Stored data:
--*--
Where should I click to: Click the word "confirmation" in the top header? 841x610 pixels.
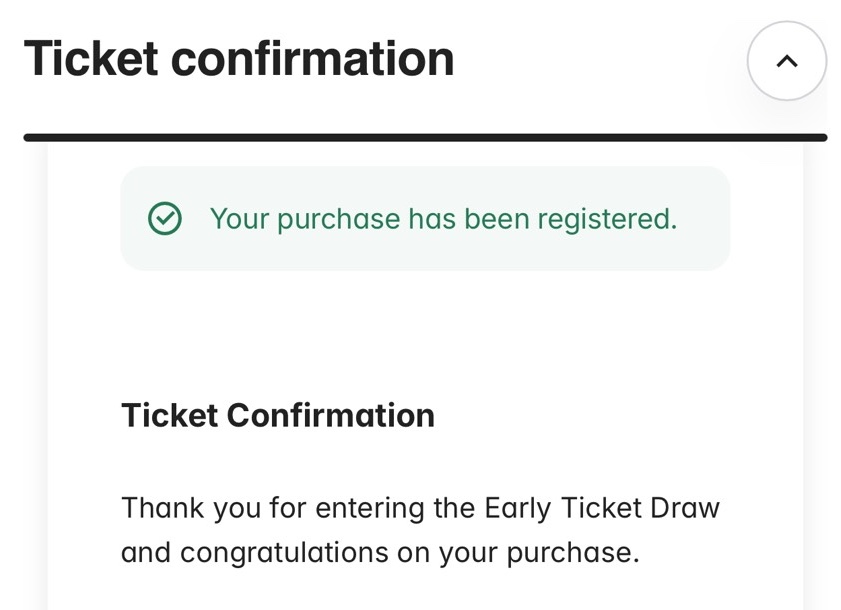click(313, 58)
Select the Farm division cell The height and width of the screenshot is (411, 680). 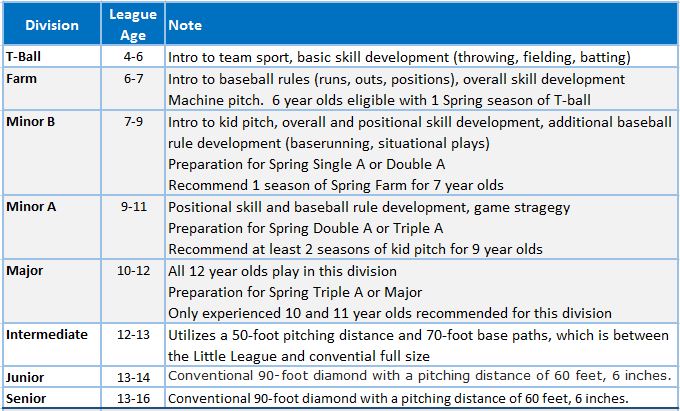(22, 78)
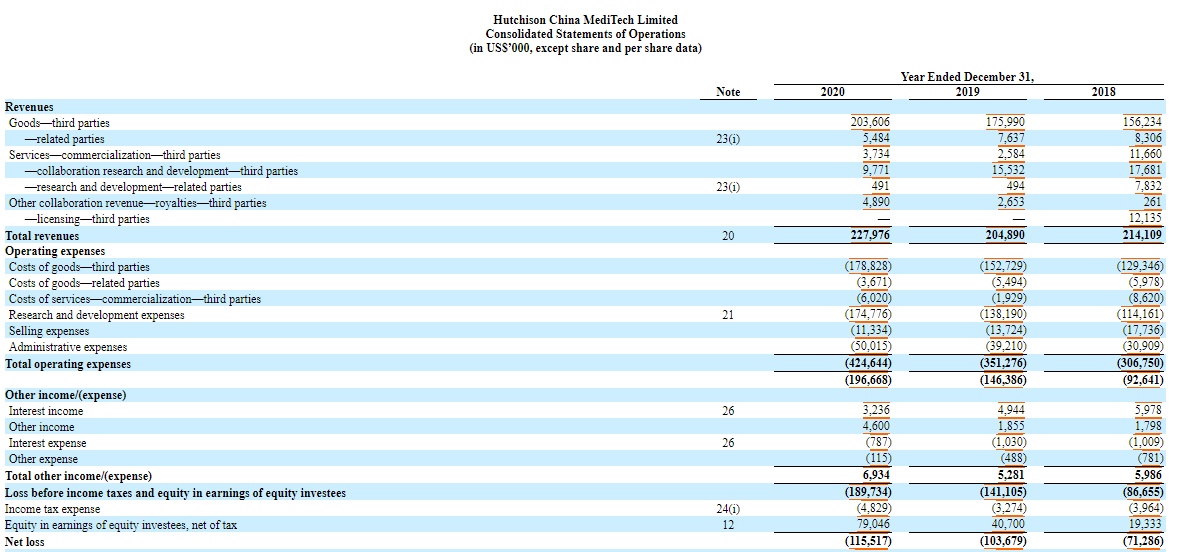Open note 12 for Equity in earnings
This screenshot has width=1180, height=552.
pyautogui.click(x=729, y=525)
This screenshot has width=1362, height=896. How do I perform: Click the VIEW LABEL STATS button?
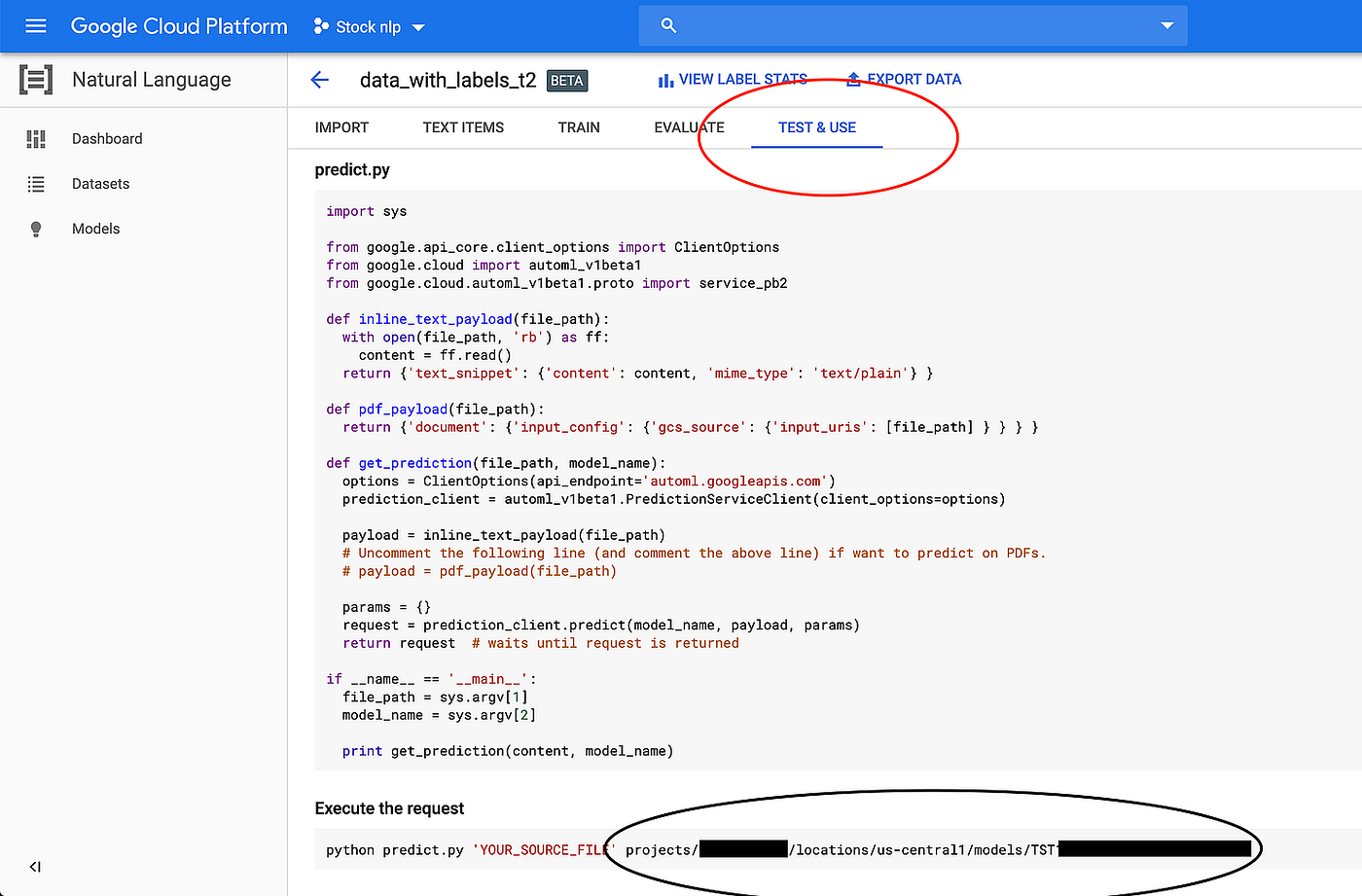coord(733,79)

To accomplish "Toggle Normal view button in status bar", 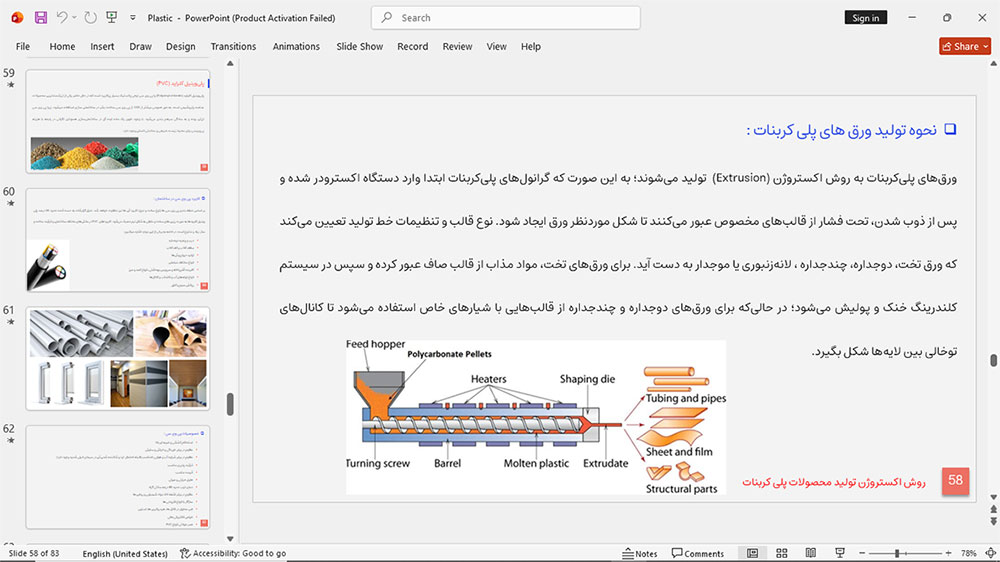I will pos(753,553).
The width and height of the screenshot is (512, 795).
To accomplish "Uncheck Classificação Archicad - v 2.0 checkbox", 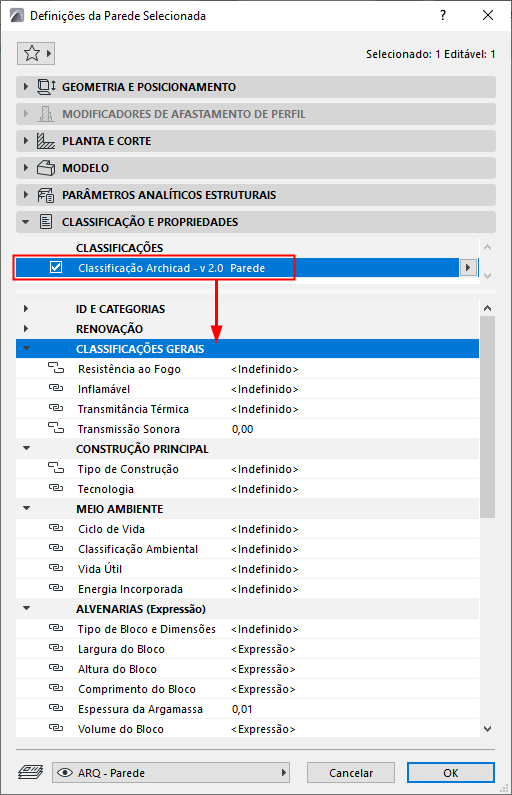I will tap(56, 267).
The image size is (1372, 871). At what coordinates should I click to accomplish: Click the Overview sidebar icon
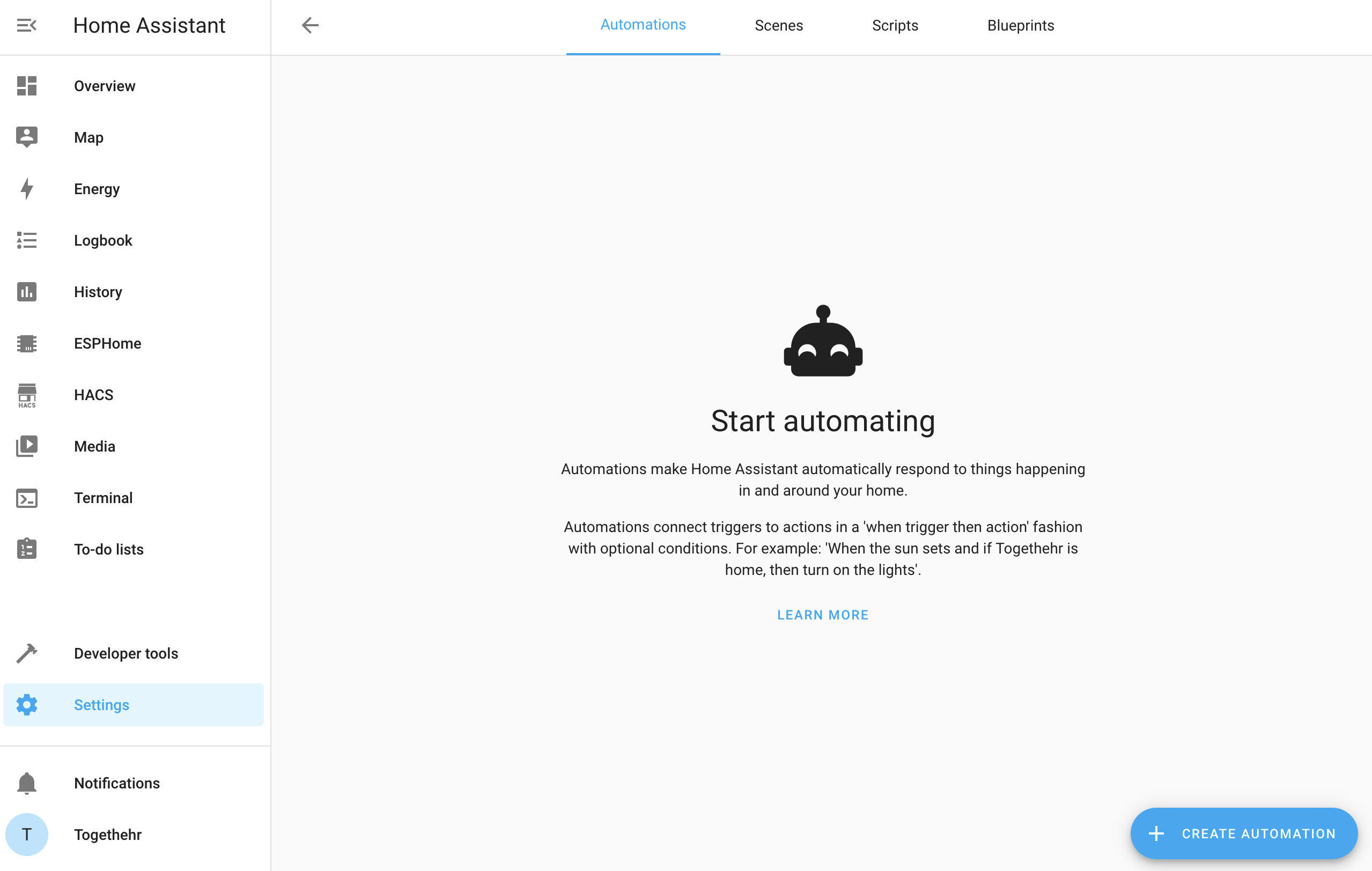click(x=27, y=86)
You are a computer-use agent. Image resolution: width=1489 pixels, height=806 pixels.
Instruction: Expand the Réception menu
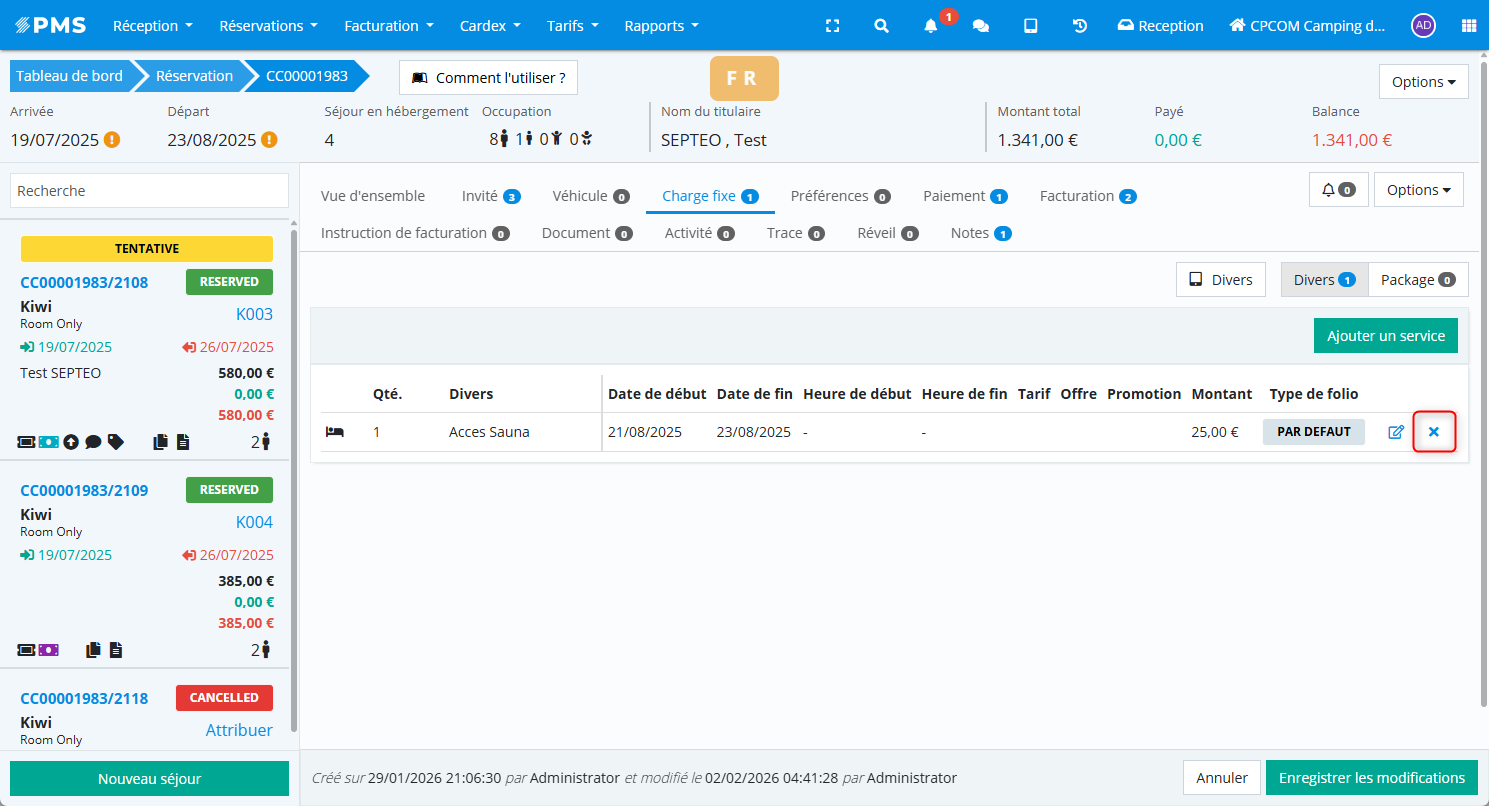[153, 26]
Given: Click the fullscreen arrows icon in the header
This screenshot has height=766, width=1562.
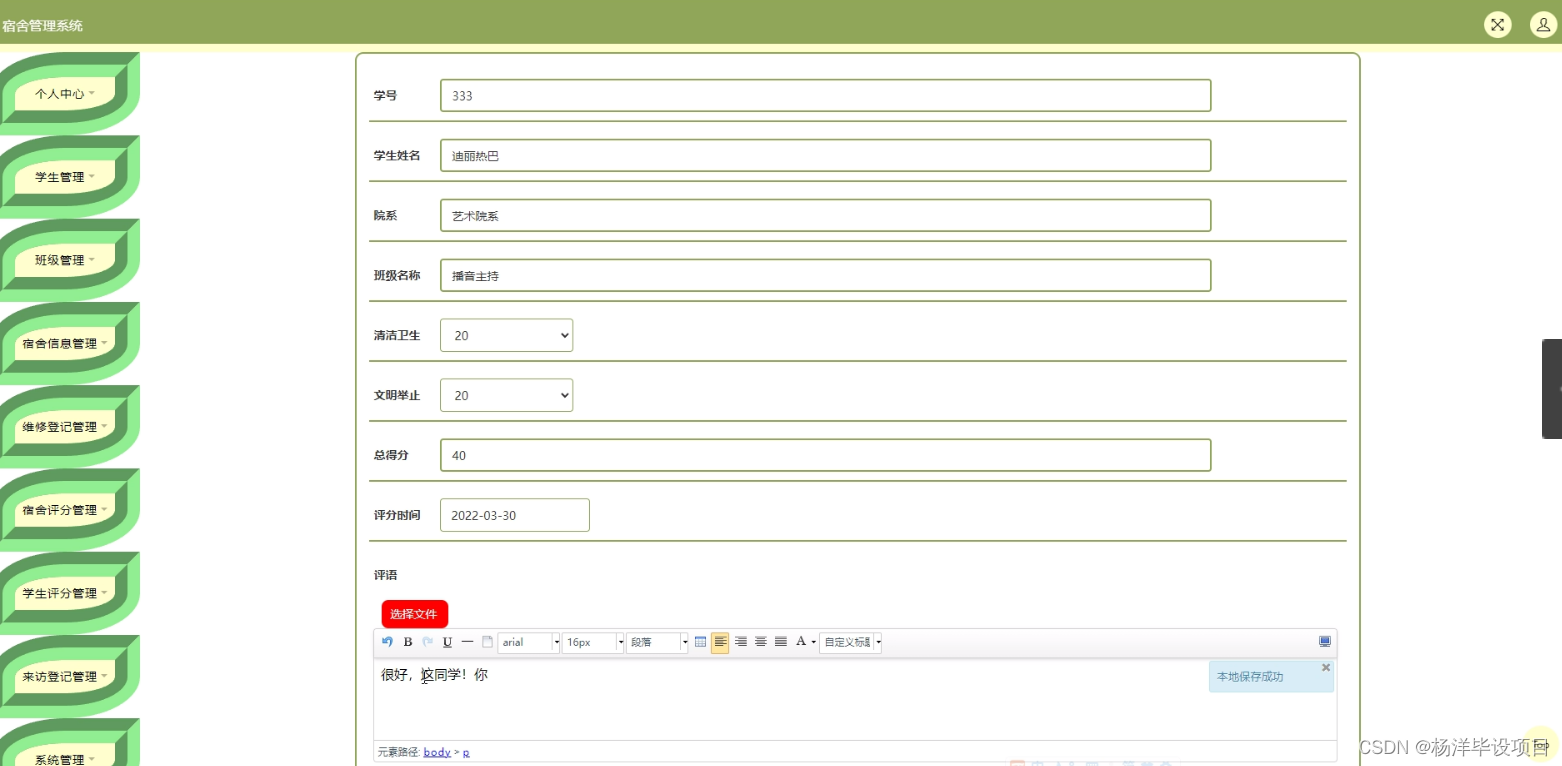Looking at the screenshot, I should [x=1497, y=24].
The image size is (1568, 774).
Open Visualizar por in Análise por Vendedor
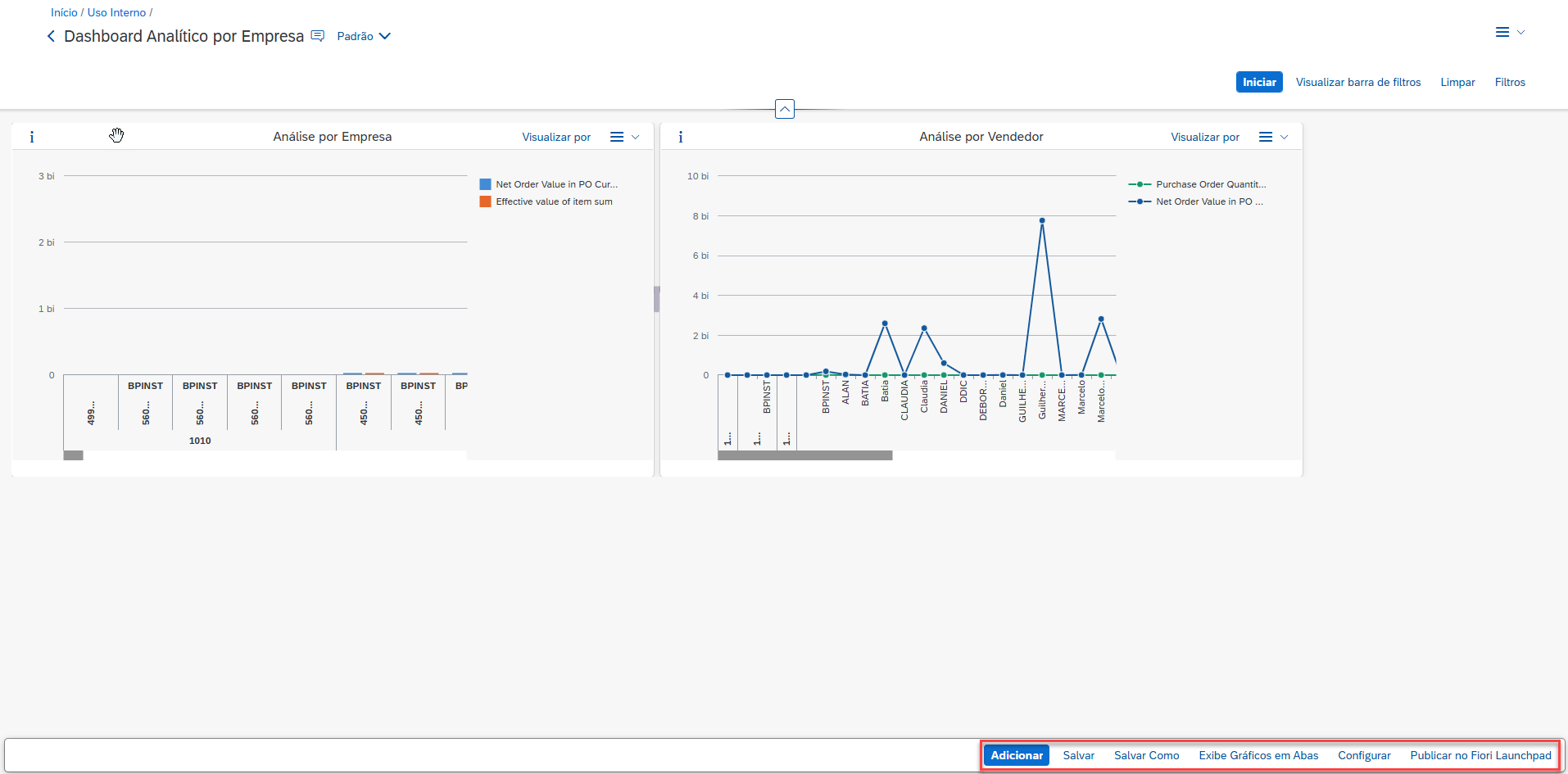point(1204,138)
--*--
Your assignment>
In the records, the line containing "You are a computer-use" starts the span and the final line ends it. Output exactly that span, both ends included, with no pictures and nothing else.

Response box>
You are a computer-use agent. Image resolution: width=1489 pixels, height=806 pixels.
Instruction: Expand the Réception menu
[153, 26]
Given: Click the fullscreen arrows icon in the header
This screenshot has height=766, width=1562.
Looking at the screenshot, I should [x=1497, y=24].
The image size is (1568, 774).
Open Visualizar por in Análise por Vendedor
point(1204,138)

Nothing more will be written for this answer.